Key Experimental Results¶

Main Results¶

Model / Method	Metric (Avg)	Comparison	Gain
Qwen2-7B (Pure LLM)	38.01	-	-
ReflecTool (Qwen2-7B, IR)	49.37	vs Pure LLM	+11.36
Reflexion (Qwen2-72B)	56.37	Strongest Baseline	-
ReflecTool (Qwen2-72B, CS)	59.66	vs Reflexion	+3.29

Ablation Study¶

Configuration	Avg	Description
W/o Memory W/o Reflection (ReAct)	52.37	Baseline
+ Long-term Memory	54.86	+2.49
+ Long-term Memory + Tool-wise Experience (IR)	57.01	+4.64
+ Long-term Memory + Tool-wise Experience (CS)	60.28	+7.91

Key Findings¶

Long-term memory is the most critical component; removing it drops Refinement by 4 points and Selection by 7 points.
Candidate Selection performs better with stronger models, while Iterative Refinement is more effective with weaker models.
Performance improves with more optimization steps, but gains show diminishing marginal returns (stabilizing around ~800 steps).
A verification count of \(n=2\) is usually optimal; too many verifications can be harmful.

Highlights & Insights¶

The idea of extracting "tool-level experience" from trajectory comparisons is ingenious and can be transferred to Agents in other domains (e.g., coding, finance).
The complementary findings of the two verification methods (iterative refinement vs. candidate selection) provide practical value: strategies can be automatically selected based on model capability.
The CAB benchmark is comprehensively designed, covering 18 tasks across 5 dimensions, filling the gap in comprehensive evaluation for clinical Agents.

Limitations & Future Work¶

The optimization stage requires ground-truth answers, which limits applicability in unlabeled scenarios.
The toolbox is predefined, lacking the capability to dynamically discover or create new tools.
Evaluated only on the Qwen2 series; generalizability to other models has not been fully verified.
The safety and interpretability of the Agent in clinical scenarios are not discussed in depth.
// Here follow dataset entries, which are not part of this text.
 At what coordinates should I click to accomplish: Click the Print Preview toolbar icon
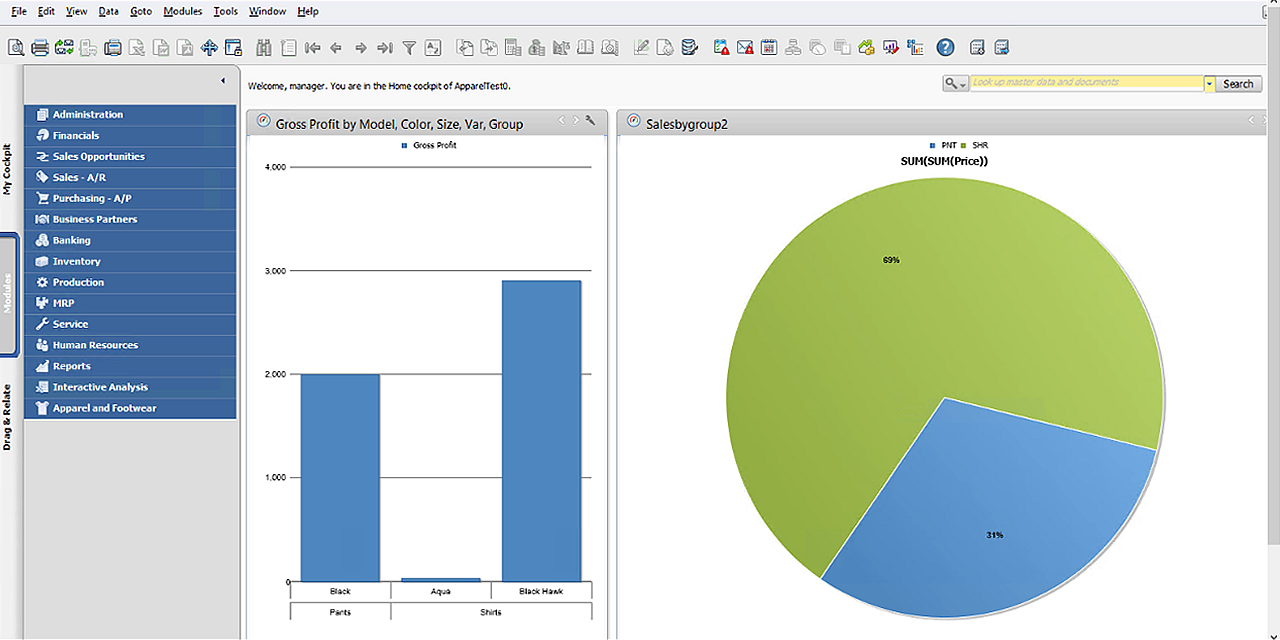pyautogui.click(x=16, y=47)
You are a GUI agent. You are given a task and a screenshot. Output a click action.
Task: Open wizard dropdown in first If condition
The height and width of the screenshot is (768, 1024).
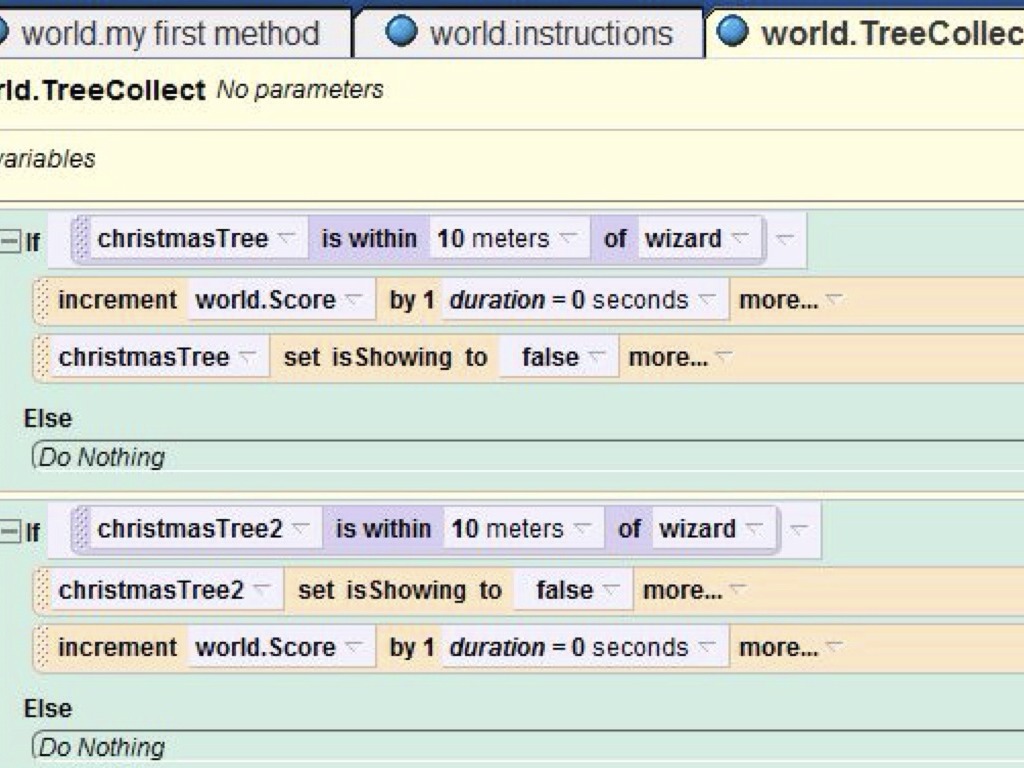pos(696,239)
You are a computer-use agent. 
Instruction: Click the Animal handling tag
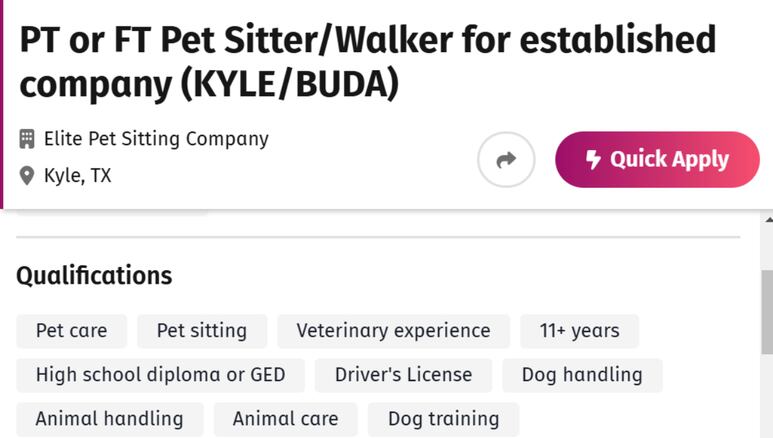109,419
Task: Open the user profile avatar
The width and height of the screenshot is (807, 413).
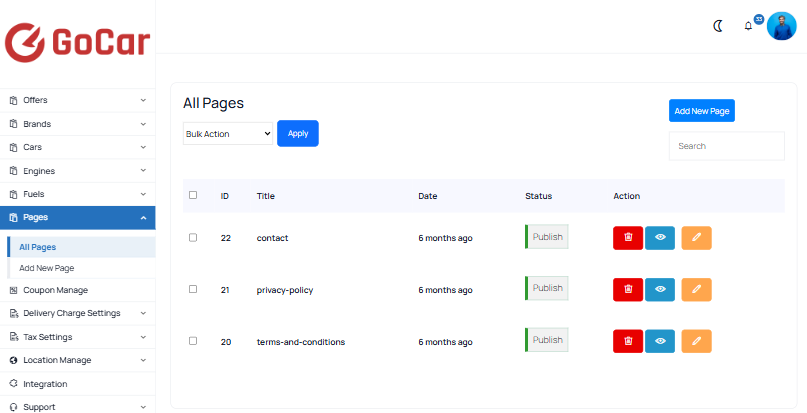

vs Reflexion: Both utilize reflection, but Reflexion reflects at the behavioral level, whereas ReflecTool refines experience accumulation and verification down to the tool level.
vs EHRAgent/MMedAgent: These are designed for single scenarios, while ReflecTool is a general-purpose clinical Agent.
vs CRITIC: CRITIC utilizes self-verification to improve output, while ReflecTool performs verification at each action step based on tool-wise experiences.

Rating¶

Novelty: ⭐⭐⭐⭐ The design of tool-level reflective experience + double-verification methods is novel.
Experimental Thoroughness: ⭐⭐⭐⭐ 18 tasks across 5 dimensions + multiple baselines + ablation + detailed analysis.
Writing Quality: ⭐⭐⭐⭐ Clear framework diagram, standard and formal methodology description.
Value: ⭐⭐⭐⭐ Both the CAB benchmark and the tool-level reflection framework have practical value.